Four years ago I was an early adopter of the effort to build a mobile operating system on top of Firefox; as part of this effort, I purchased a Firefox OS-powered Geeksphone Peak in May of 2013 and, the next year, upgraded to a Geeksphone Revolution.
There seemed to be such promise in a non-iOS, non-Android mobile OS, and Mozilla made great progress toward this.
After seeking solace in the arms of a Moto G for a couple of years–a generally happy and productive time–I opted to back another dark horse and purchased a Nextbit Robin, a crowdsourced Android-based phone with an intriguing design and a promise of a unique “we’ll dump overflow into the cloud so you don’t need to manage” storage promise.
I’ve been using the Robin for the past seven months. It’s proved itself a serviceable, mostly-snappy Android phone. The cloud features haven’t proved useful for me at all: their web-based photo management site is primitive and, in the end, I seldom bump up against the 32 GB internal memory anyway. The promise of better community engagement that the Kickstarter origins suggested never really materialized: there are discussion forums, which is something, but seldom is there much useful information there. Perhaps most frustratingly on a day-to-day basis, the camera and gallery apps Nextbit includes have always been pale imitations of what’s available elsewhere.

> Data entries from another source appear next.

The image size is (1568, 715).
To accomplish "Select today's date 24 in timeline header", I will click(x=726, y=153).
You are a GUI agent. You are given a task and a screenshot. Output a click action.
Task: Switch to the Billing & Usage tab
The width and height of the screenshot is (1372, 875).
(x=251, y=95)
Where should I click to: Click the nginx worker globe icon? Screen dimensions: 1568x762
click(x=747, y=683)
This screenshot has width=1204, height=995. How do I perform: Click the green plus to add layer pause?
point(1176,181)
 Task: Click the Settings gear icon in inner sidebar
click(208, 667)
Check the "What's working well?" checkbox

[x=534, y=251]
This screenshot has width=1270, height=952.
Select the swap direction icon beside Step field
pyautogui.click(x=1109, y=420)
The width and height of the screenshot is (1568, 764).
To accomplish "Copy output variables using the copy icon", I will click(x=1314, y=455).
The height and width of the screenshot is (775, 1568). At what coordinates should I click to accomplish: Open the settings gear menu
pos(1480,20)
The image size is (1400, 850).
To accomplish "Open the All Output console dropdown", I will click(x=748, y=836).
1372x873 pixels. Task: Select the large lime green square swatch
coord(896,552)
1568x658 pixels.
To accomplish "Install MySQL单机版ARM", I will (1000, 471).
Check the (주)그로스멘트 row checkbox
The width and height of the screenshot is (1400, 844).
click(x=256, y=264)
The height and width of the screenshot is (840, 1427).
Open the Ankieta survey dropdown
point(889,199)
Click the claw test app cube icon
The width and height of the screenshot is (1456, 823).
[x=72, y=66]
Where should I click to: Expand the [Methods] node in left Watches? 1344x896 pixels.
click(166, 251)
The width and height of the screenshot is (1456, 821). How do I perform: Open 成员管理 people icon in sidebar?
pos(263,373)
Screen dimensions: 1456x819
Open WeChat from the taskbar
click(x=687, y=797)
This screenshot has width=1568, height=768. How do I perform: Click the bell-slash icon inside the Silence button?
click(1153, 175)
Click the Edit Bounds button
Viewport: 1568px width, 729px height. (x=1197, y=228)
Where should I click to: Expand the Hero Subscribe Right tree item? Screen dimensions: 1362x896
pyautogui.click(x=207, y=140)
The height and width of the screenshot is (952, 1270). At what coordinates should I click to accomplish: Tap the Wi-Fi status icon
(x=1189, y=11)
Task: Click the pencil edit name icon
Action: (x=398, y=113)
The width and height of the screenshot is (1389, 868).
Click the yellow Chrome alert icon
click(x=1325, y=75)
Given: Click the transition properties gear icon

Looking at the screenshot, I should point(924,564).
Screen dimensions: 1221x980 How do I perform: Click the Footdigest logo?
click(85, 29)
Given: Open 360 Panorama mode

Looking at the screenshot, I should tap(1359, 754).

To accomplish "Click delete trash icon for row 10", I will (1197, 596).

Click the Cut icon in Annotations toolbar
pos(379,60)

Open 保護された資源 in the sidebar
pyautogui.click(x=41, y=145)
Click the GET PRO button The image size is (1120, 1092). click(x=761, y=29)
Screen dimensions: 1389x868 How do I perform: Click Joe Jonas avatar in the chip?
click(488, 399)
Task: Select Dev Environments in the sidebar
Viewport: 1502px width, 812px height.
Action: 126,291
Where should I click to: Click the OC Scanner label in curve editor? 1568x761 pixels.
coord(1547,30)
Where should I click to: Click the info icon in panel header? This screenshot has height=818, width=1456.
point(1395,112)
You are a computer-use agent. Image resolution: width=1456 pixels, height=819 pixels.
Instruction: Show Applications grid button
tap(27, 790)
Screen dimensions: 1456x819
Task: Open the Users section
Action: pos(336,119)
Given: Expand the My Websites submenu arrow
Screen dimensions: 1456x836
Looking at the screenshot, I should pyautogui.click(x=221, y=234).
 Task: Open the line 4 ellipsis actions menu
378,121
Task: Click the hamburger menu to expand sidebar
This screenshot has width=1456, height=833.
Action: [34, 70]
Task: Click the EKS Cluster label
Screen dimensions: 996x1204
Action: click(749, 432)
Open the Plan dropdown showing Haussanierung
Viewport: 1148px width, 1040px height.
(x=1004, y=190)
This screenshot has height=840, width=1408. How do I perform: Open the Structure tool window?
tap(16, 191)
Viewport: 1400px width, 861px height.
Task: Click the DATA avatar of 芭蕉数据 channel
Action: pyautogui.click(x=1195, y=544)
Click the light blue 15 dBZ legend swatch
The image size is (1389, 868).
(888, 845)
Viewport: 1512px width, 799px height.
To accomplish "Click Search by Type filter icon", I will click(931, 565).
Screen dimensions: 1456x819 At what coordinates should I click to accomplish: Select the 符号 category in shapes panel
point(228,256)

And then, this week, the announcement that, like Geeksphone before it, Nextbit is shutting down.
Perhaps the promise of the artisanal mobile phone maker is one that simply cannot be realized in a sustainable way; perhaps these devices are simply too complex to expect a small team to be able to design, build, sell, distribute, manage firmware for, and so on. In any case, I’m not likely to buy a phone from Novterinity or Cellphotophia any time soon, and, when my Robin begins to degrade, will likely need to invest some time in understanding the world of commodity iOS or Android phones to find a replacement.
Either that, or just go back to my Nokia N70.